Dataset entries
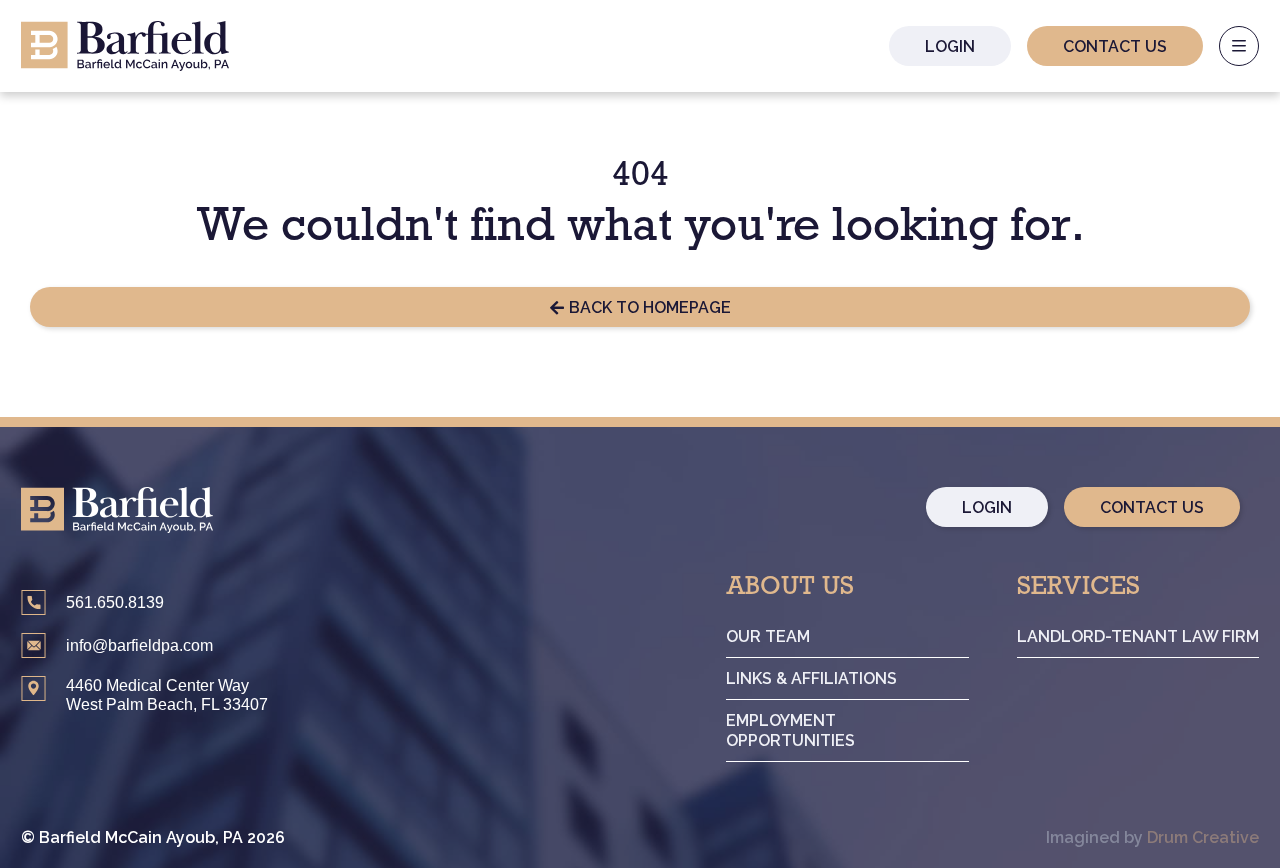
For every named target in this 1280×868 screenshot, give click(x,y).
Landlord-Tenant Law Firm (1138, 636)
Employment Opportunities (790, 730)
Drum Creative (1203, 837)
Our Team (768, 636)
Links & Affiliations (811, 678)
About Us (790, 590)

Exercise: After locating the line with "Employment Opportunities (790, 730)", please repeat it and every line after it exactly, through the end of the data above.

Exercise response:
Employment Opportunities (790, 730)
Drum Creative (1203, 837)
Our Team (768, 636)
Links & Affiliations (811, 678)
About Us (790, 590)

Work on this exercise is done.